02:ヒルッカと子犬の出会い①

「ウゥ〜ッ!!」


 牙を剥き出しにして、高く唸る毛むくじゃら。ごわごわの尻尾は垂れ下がり、体に巻き付けるようにして後脚の間に挟まっている。


 それが威嚇という行為であることをヒルッカは知らない。だが毛むくじゃらの赤い瞳は怯えを帯びているように見えて、怖がられているのだと察した。

 無防備なヒルッカを毛むくじゃらが怖がる必要はないし、逆に襲い掛かられたらヒルッカはひとたまりもないのだけれど。


 果樹園の近辺で、この毛むくじゃらを目撃したのはこれで初めてだった。そもそも荒廃しているせいで獣すら寄り付かない場所なのだ。

 どこから迷い込んできたのだろうか。果樹園に漂う微かな甘い香りに釣られたか。


 長時間、雨に打たれ続けたのだろう。小さな体からはひんやりとして、泥やら果汁やらで鼻が曲がりそうな悪臭を強く放っている。


(どうしよう)


 果実を勝手に食べたことを怒ろうかとも考えた。が、相手は毛むくじゃらだ。何か言ったところでどうなる?

 かといって、このまま「しっしっ」とすげなく追い払ってしまえば、残りの実を喰らい尽くして、それでもなお空腹と雨で弱って死んでいく未来しか見えなかった。
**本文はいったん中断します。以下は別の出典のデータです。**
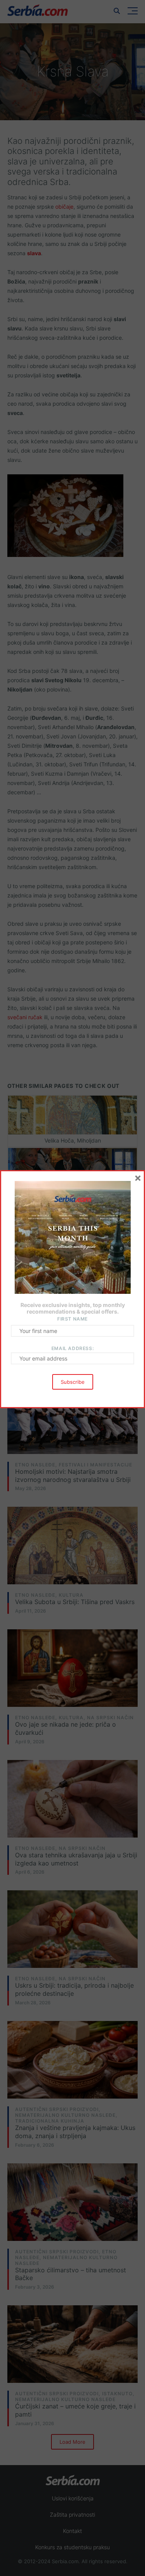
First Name (72, 1319)
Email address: (72, 1348)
 この小さな毛むくじゃらにとって、森は過酷だろう。きっと生き延びられない。その場合、ヒルッカ自身も餓死すること間違いなしだから最悪だ。


 毛むくじゃらの綺麗な赤い瞳とじっと見つめ合う。

 その間もずっと毛むくじゃらはこちらを警戒するように唸り続けていた。


 寒さと恐怖に身を震わせている、ひ弱なケダモノ。

 そんな毛むくじゃらの姿が、なんだかヒルッカ自身と重なり――。


「大丈夫?」


 気づけば、毛むくじゃらに話しかけてしまっていた。


 だって、可哀想だったのだ。

 うっかり可哀想だと思ってしまったのだ。


(訳のわからない毛むくじゃら相手に、何を考えているんだか。……それに、私には憐れむ権利なんてないのに)


 家族に虐げられ、婚約者にすら嫌われた挙句、ズタボロになっているのがヒルッカである。
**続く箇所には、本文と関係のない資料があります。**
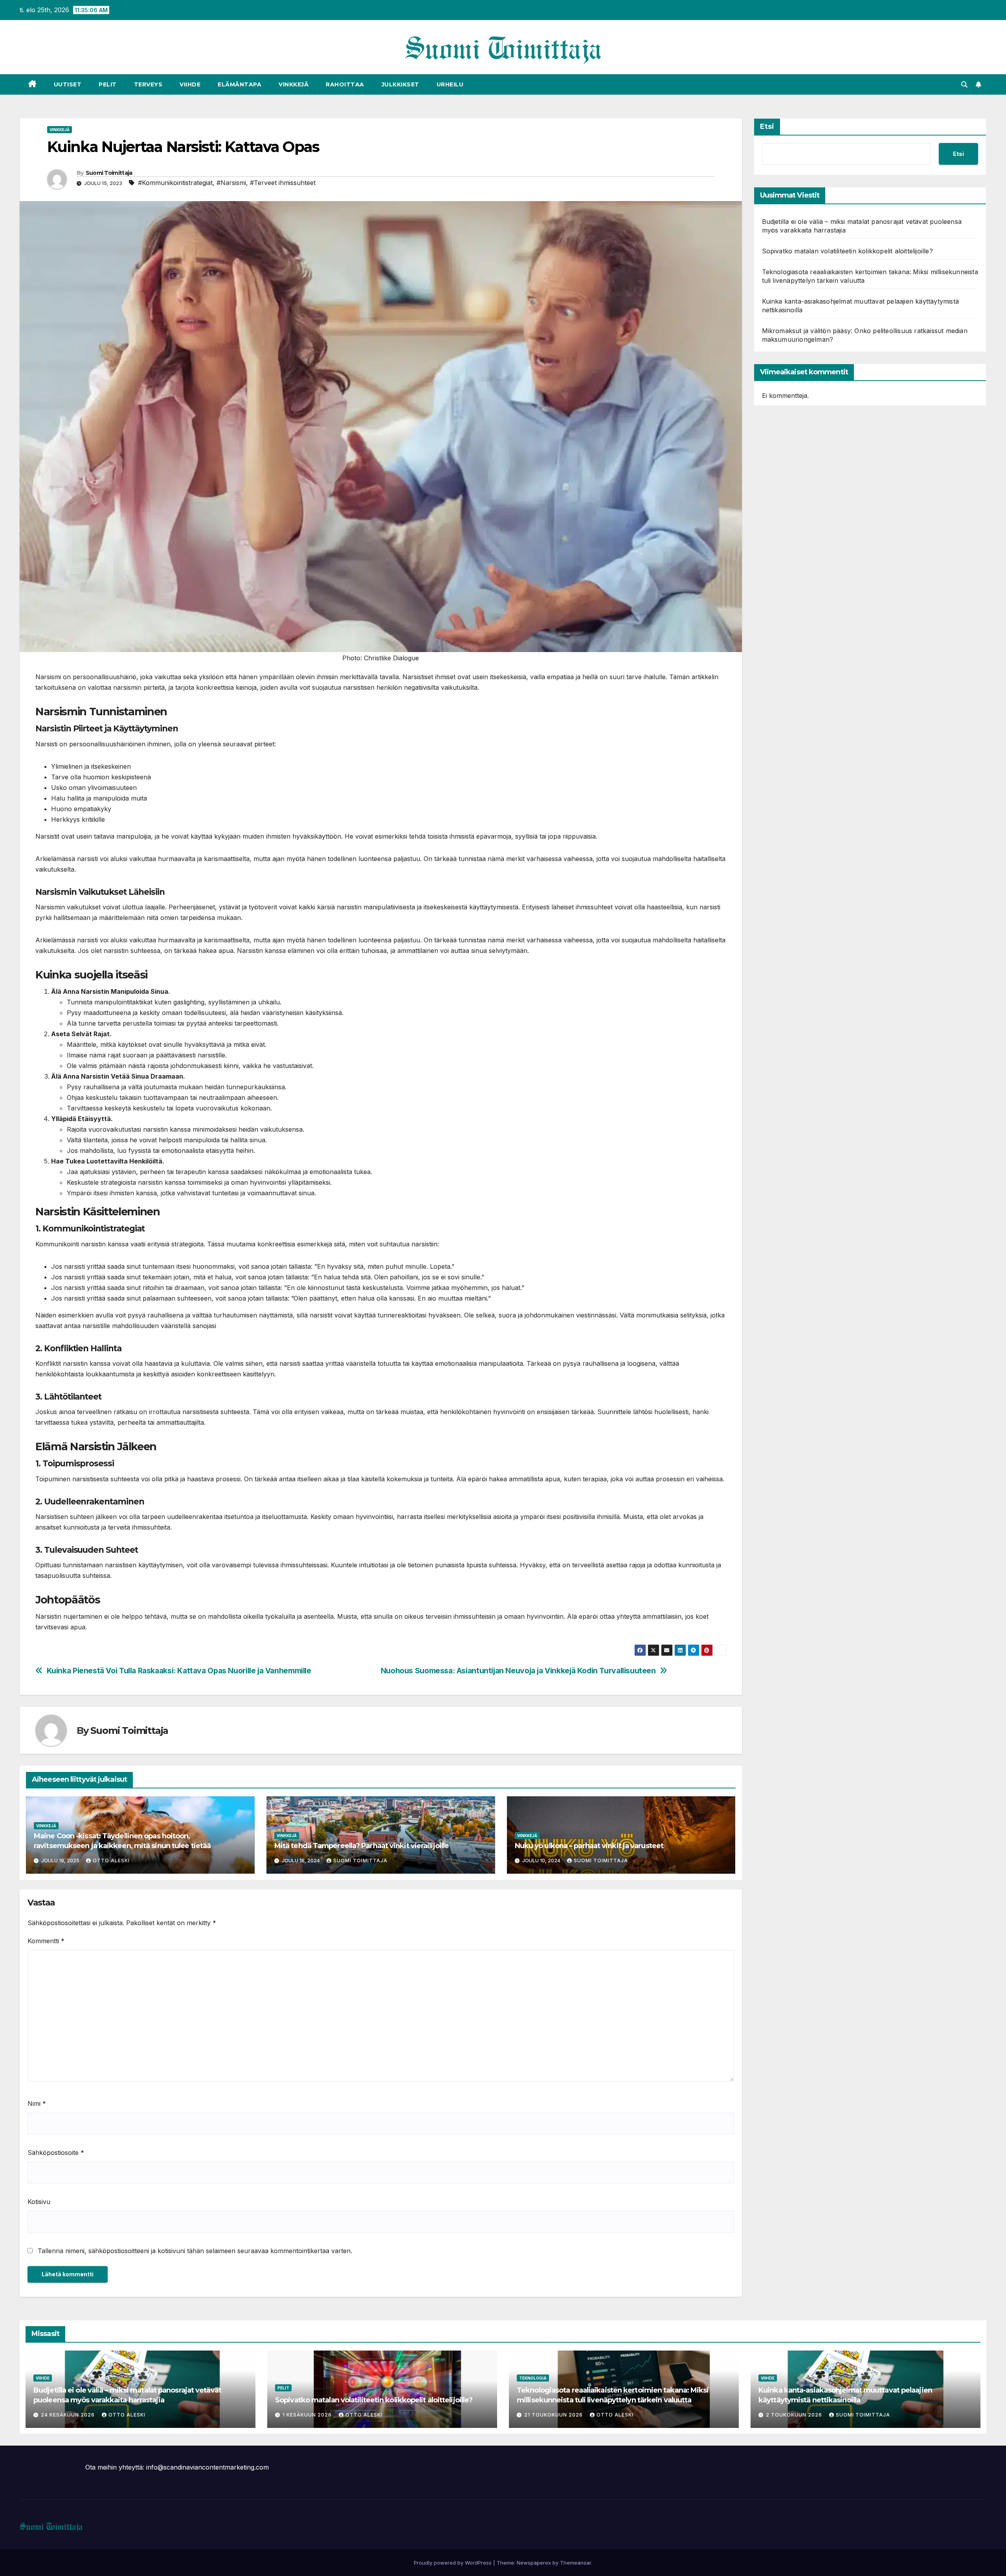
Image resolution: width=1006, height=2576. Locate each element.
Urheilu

 憐れさや不幸比べをするならどっこいどっこいだし、毛むくじゃらの心配などしている場合ではないというのがヒルッカの現状だった。


 すぐに我に返ったものの、毛むくじゃらの唸り声はピタリと止んでいて。

 もはやなかったこと・・・・・・にはできなくなってしまった、そんな気がした。ヒルッカはひどく後悔したが、今更遅い。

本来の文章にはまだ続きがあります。